Your goal - Rewrite the stretch of records from the line containing "Given: Click the stochastic 20 level label" through the line containing "Action: [387, 505]", renaming "stochastic" to "RSI" and keeping everything else the same. Return only those lines, without the pictures.

Entries -

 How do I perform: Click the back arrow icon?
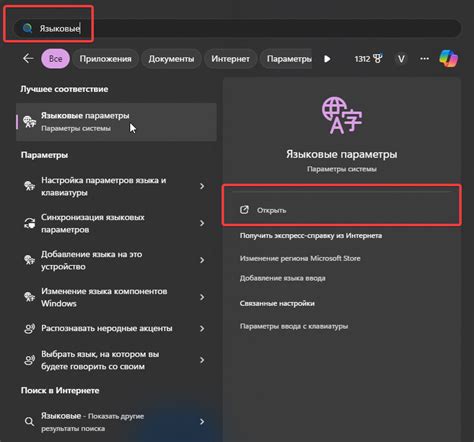[x=28, y=59]
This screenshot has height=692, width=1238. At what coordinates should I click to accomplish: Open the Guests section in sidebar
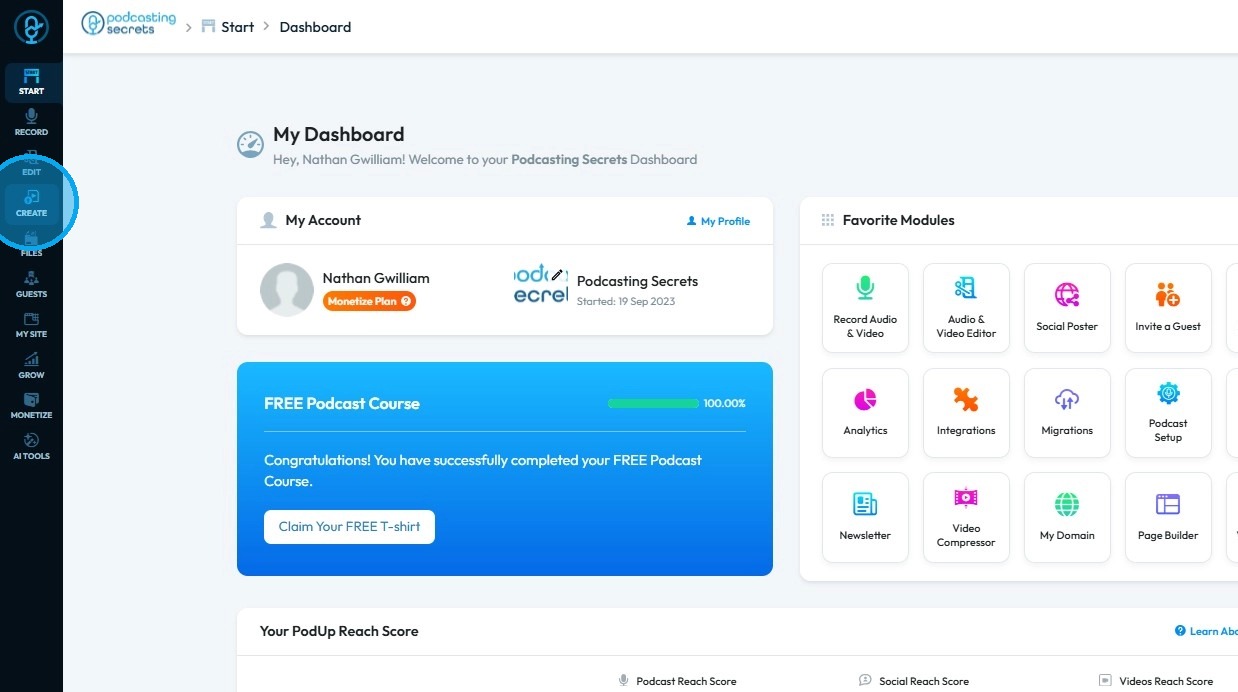(31, 284)
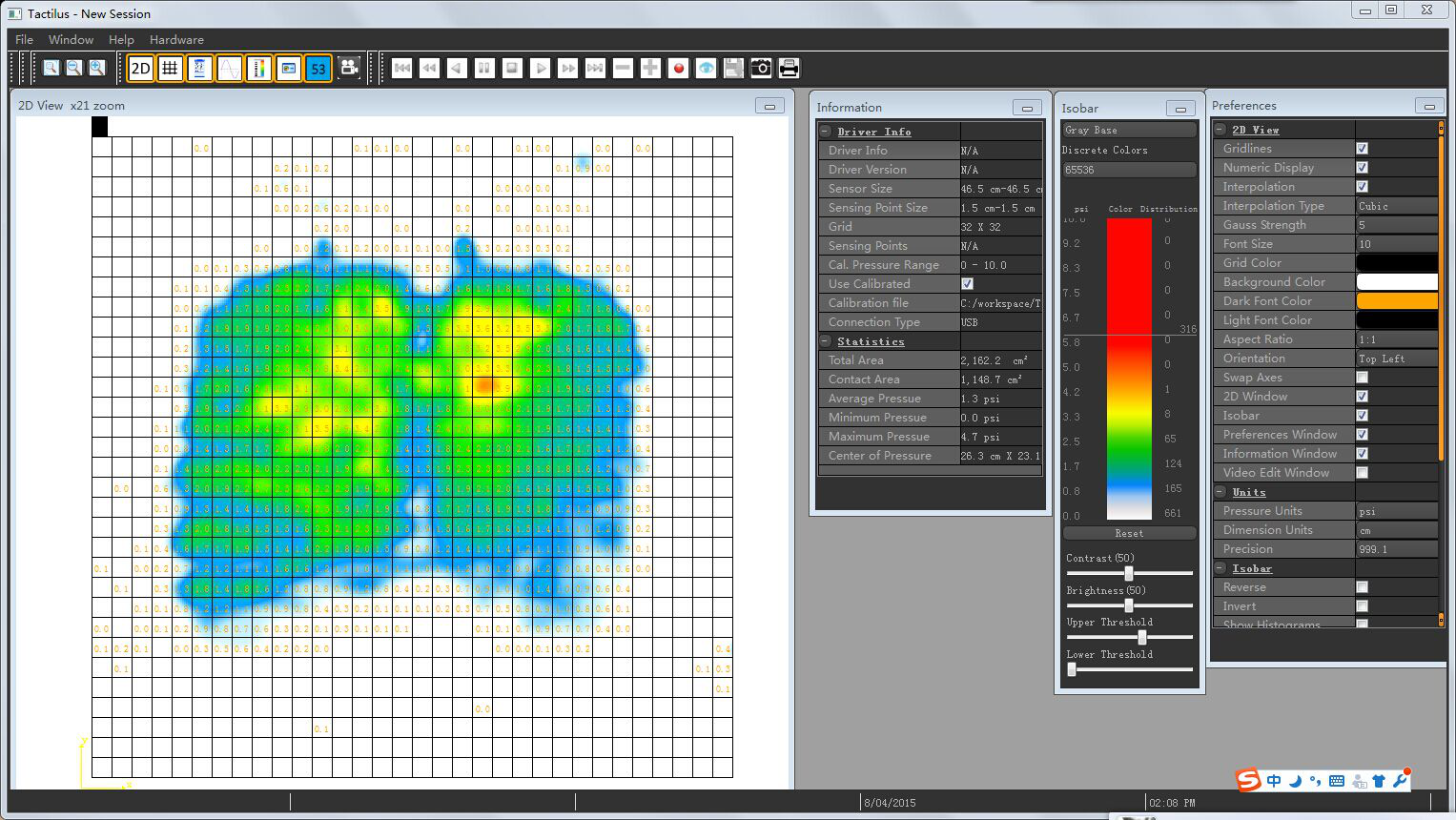Viewport: 1456px width, 820px height.
Task: Click the Contrast slider handle
Action: coord(1129,574)
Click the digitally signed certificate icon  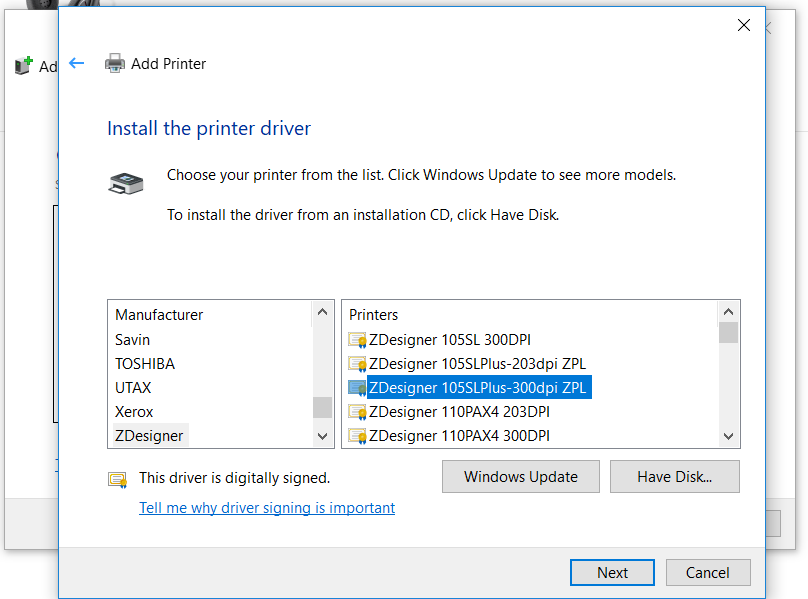pos(117,479)
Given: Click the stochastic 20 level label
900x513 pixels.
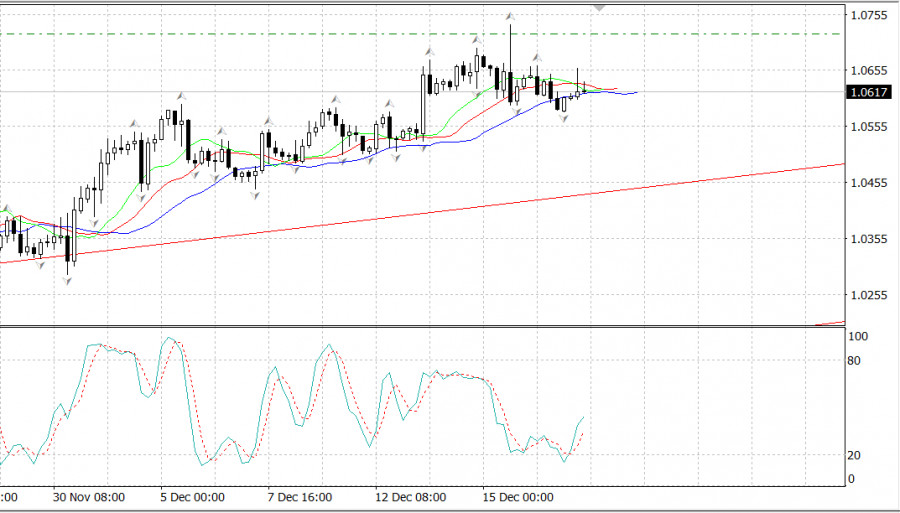Looking at the screenshot, I should 854,455.
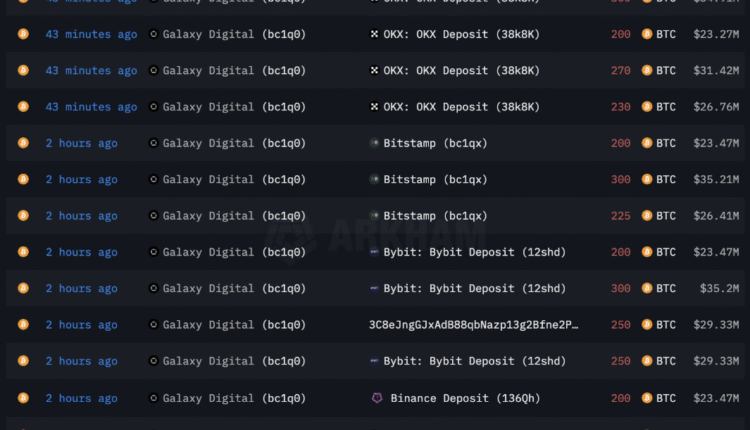Open the Bitstamp (bc1qx) link in the $35.21M row
Screen dimensions: 750x430
coord(435,180)
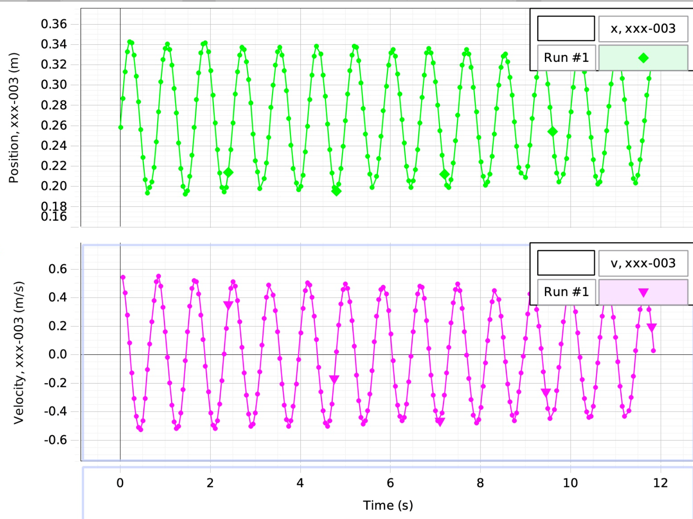The height and width of the screenshot is (519, 693).
Task: Click the Time (s) x-axis label
Action: [387, 505]
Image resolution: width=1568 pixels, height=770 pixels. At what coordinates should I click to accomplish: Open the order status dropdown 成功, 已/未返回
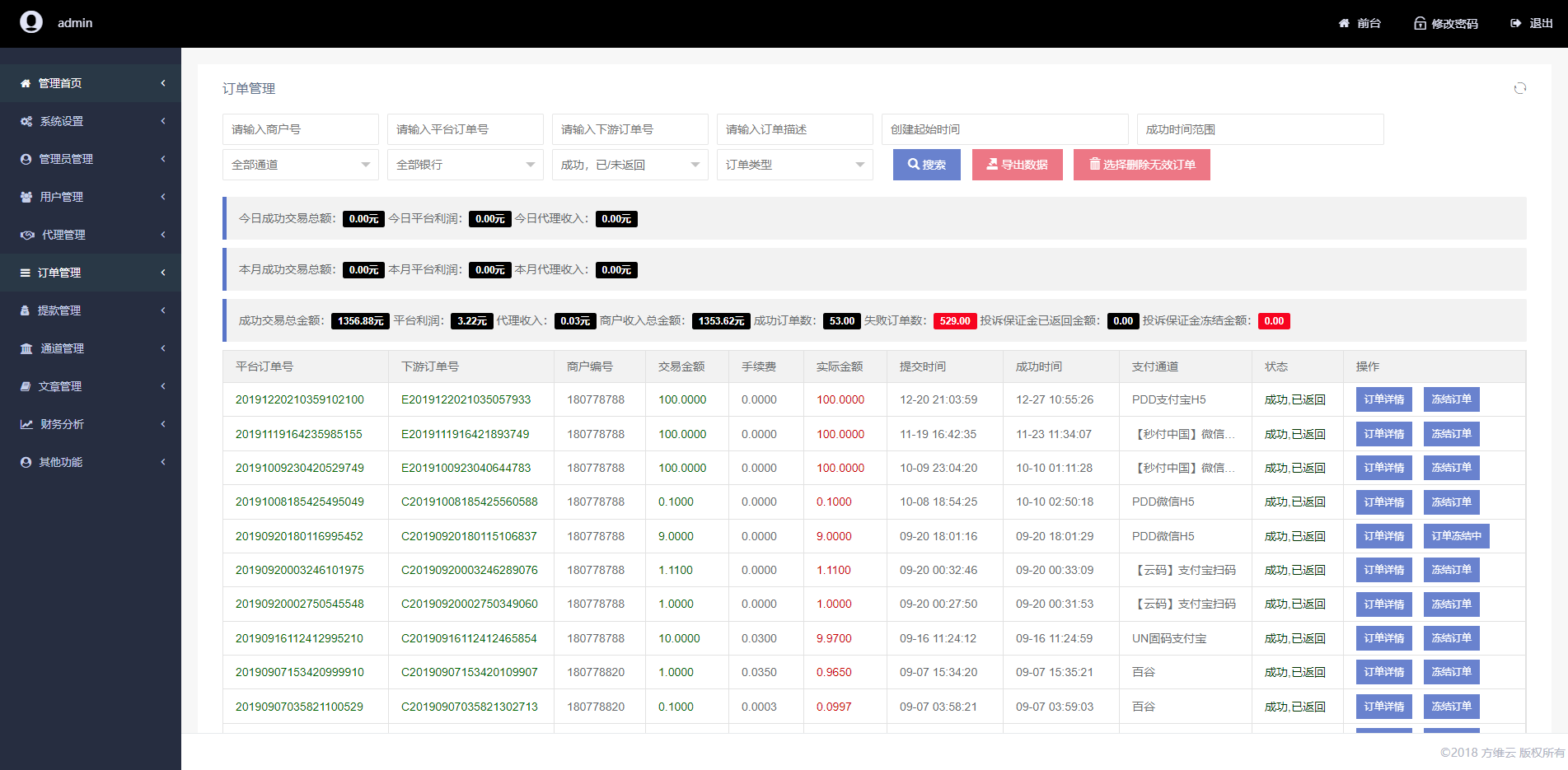point(630,165)
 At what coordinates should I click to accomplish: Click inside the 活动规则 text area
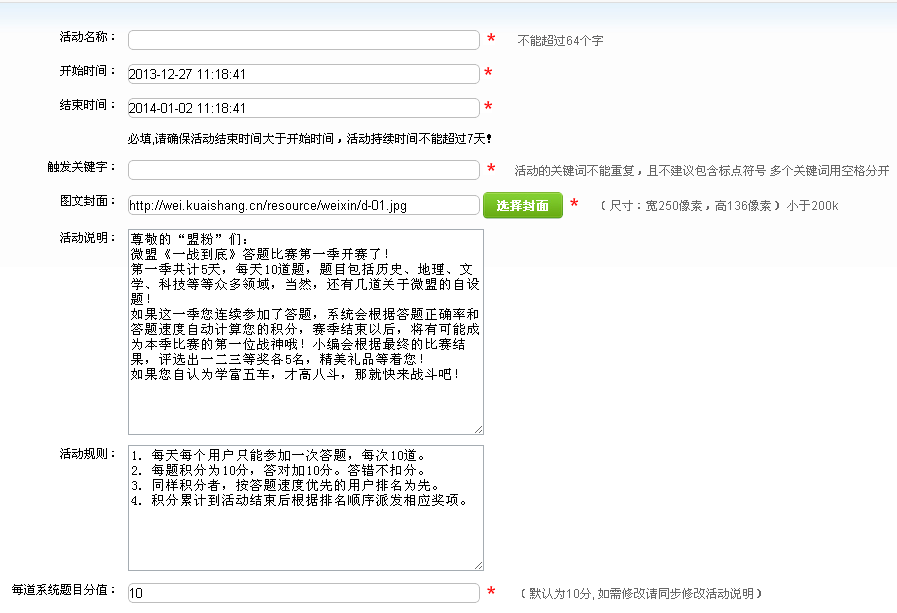pos(305,507)
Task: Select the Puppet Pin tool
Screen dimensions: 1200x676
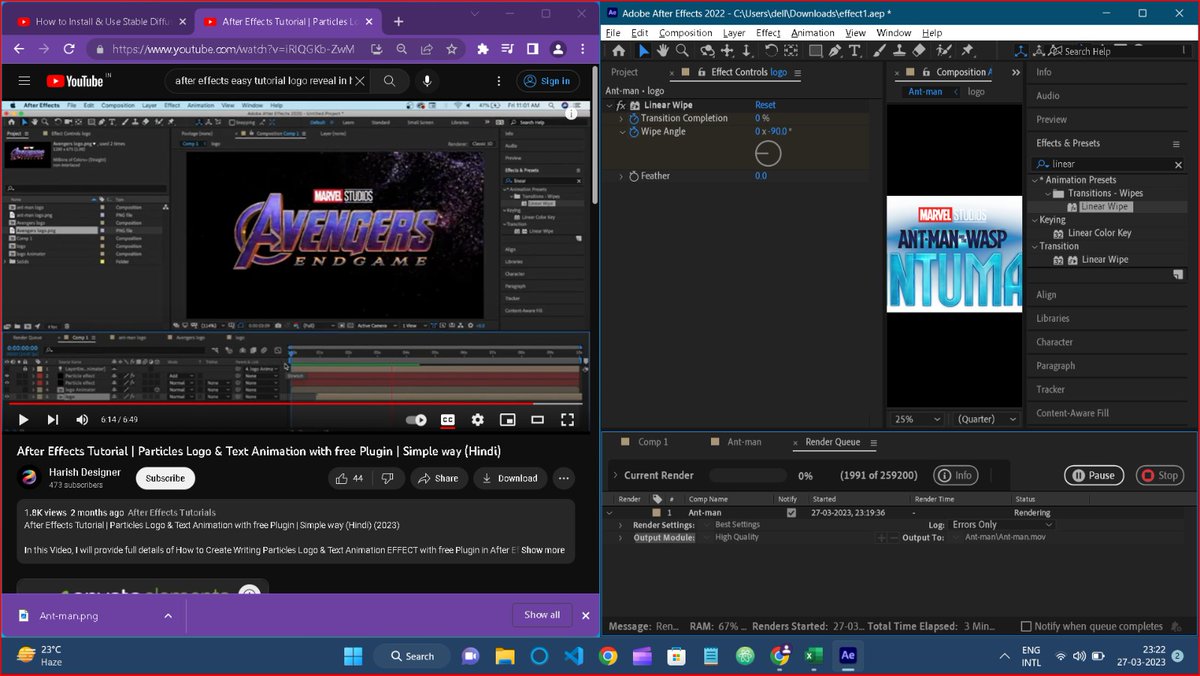Action: 967,50
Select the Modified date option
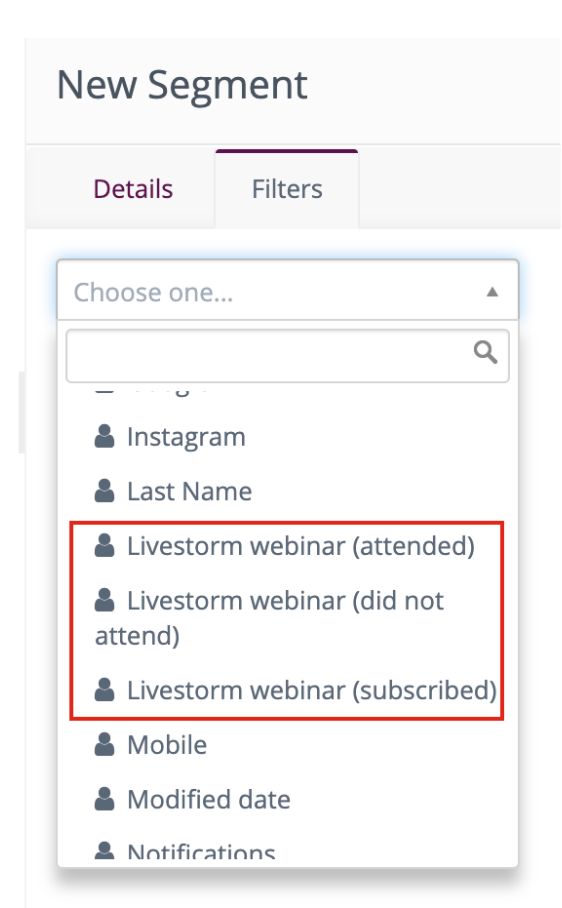 click(x=288, y=799)
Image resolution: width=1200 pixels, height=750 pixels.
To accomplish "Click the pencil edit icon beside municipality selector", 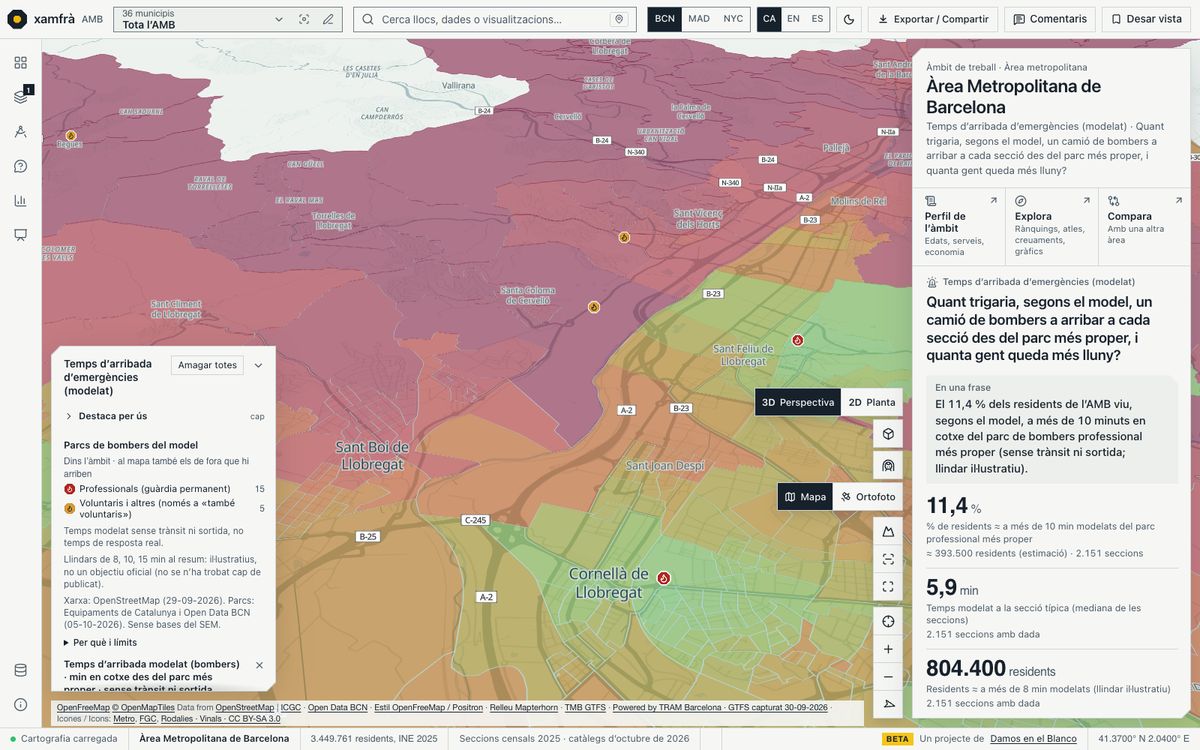I will 328,19.
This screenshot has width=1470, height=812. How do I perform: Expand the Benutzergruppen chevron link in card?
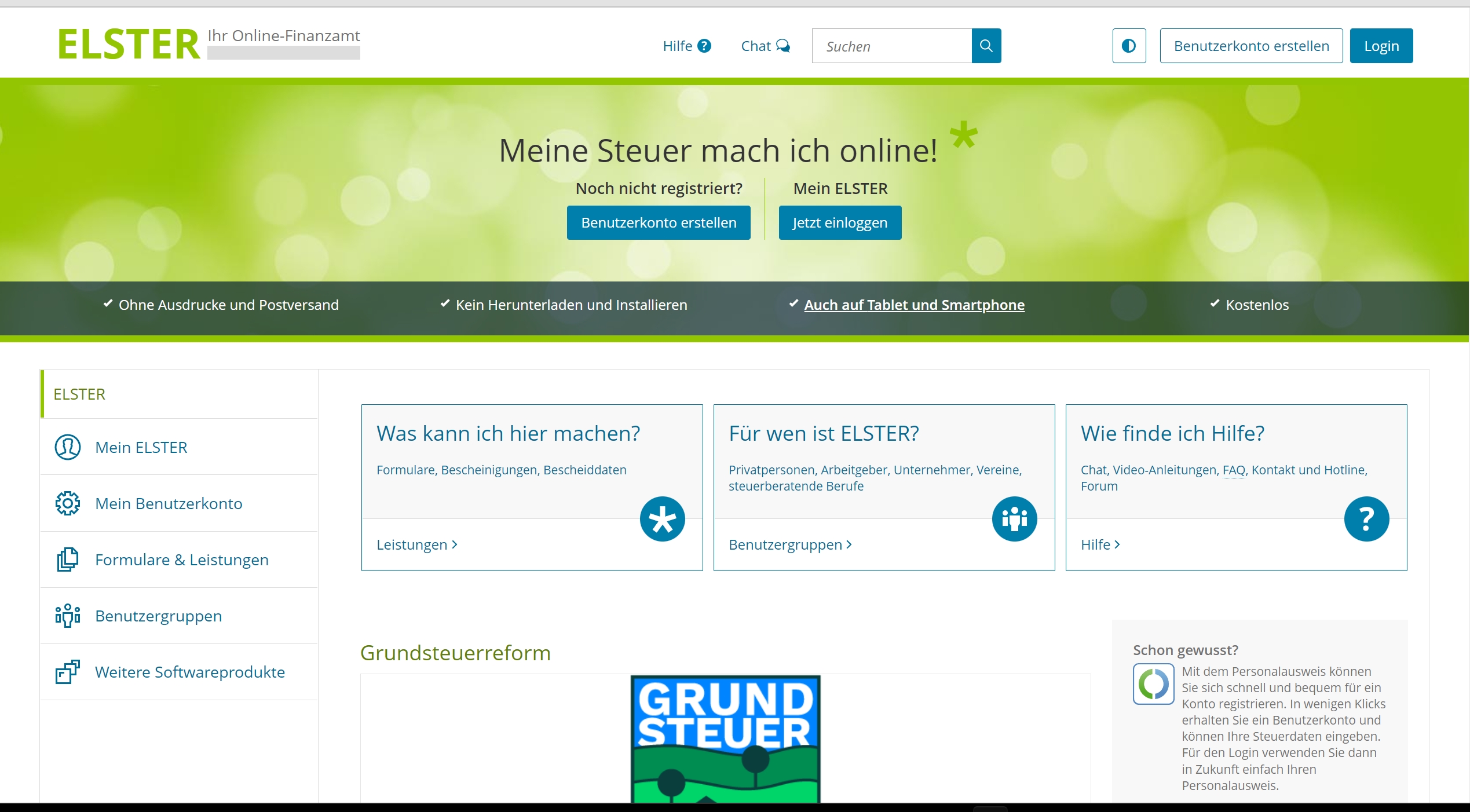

Output below -
Given: Click the RSI 20 level label
900x513 pixels.
Looking at the screenshot, I should 854,455.
Open the Bitstamp (bc1qx) link in the $35.21M row
Screen dimensions: 750x430
coord(435,180)
The height and width of the screenshot is (519, 693).
Task: Click the Time (s) x-axis label
Action: [387, 505]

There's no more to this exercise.